Darryl Fears of the Washington Post offers "Republicans Lost Ground With Latinos In Midterms". As might be expected, it's so full of misleading statements, superficial analysis, hidden agendas, and hidden assumptions that a full treatment would be novel-length:
...Latinos [gave] the GOP only 30 percent of their vote as strident House immigration legislation inspired by Republicans and tough-talking campaign ads by conservative candidates roiled the community. It was a 10-point drop from the lowest estimated Latino vote percentage two years ago, and a 14-point drop from the highest...
Of course, GOP votes from other groups were down as well. The percentage drop may be have been greater among Latinos, but that doesn't mean that it had anything to do with immigration or related ads. And, the idea that there could be a "community" is identity politics at its finest, but is untrue since, for instance, there are obvious differences between Cuban-Americans in Miami and Mexican-Americans in Texas colonias. And, not all of those "tough-talking" ads were from "conservatives"; perhaps that's why he used that word and not "Republicans". And, while a few of the ads may have gone overboard, if "the community" objects to enforcement of our laws, perhaps we have a deeper problem that needs to be addressed. And, needless to say, HR4437 wasn't "strident".
Then, he quotes "Simon Rosenberg, president of NDN, formerly the New Democrat Network" as saying that the "Republican Party is hostile to Hispanics". Obviously, he's biased. And, just as obviously, that's false. Not even those GOP leaders that support our immigration laws are hostile to one ethnic group. They just oppose, for instance, those like Rosenberg who support massive illegal activity as an "ethnic thing".
Latinos by and large supported the millions of marchers who protested House immigration proposals in the spring, and there are recent signs that Republicans are working to bring them back to the party (via rightwing Cuban - and thus non-Chicano - Mel Martinez).
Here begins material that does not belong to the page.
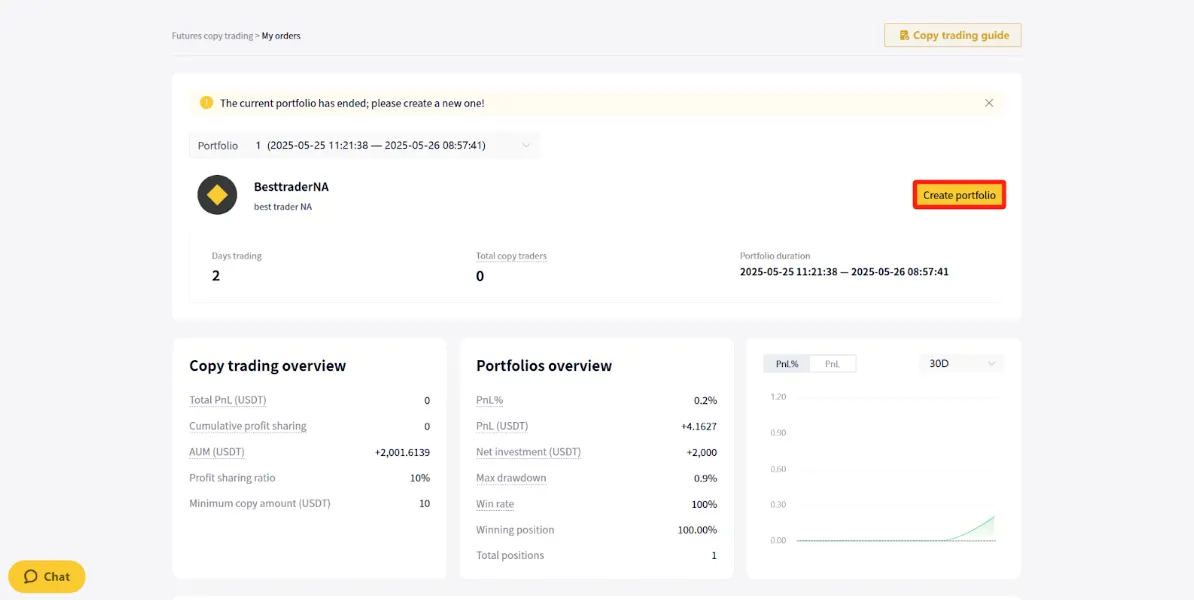The image size is (1194, 600).
Task: Click the My orders breadcrumb
Action: pyautogui.click(x=281, y=36)

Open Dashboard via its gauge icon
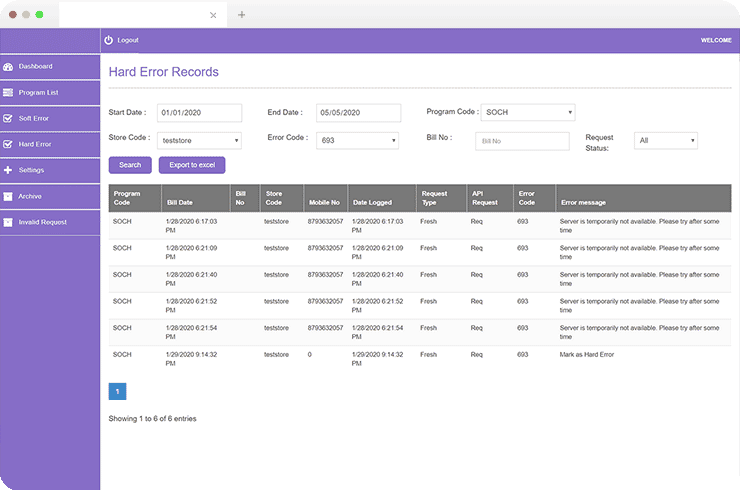[x=8, y=67]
Those marches might have indeed had widespread support, and most Americans should consider that alarming. Those marching were doing so in support of illegal activity, and many were in fact foreign citizens making a show of force in our streets. Many of those marching seem to think that they have a right to move here at will, and some of those even called the U.S. their "homeland". And, some of the organizers of those marches have links to foreign governments and Mexico's PRD party.
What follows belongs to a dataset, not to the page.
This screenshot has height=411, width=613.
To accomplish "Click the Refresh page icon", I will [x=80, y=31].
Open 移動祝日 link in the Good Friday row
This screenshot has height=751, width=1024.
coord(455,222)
[HR4437] would make it a felony to assist any illegal immigrant, frightening the Roman Catholic Church. It worried rights groups because it would step up enforcement that could cost illegal immigrants their jobs, homes and lives.
As far as I know, the Pope didn't weigh in on 4437. However, Cardinal Roger Mahony did pretend to be "frightened", but then later admitted he was full of it. As for those "rights" groups, perhaps they shouldn't be supporting illegal aliens working illegally. And, perhaps we shouldn't encourage banks to give loans to illegal aliens, since that ends up encouraging political corruption. As for the last, stepped-up enforcement would reduce such issues, since many fewer would try to come here. Those "rights" groups actually encourage people to try to cross, resulting in more tragedies than their would be if they discouraged them from trying to cross the desert in summer.
Don't expect Darryl Fears to do a deeper analysis of this issue, since he's simply an illegal immigration supporting hack.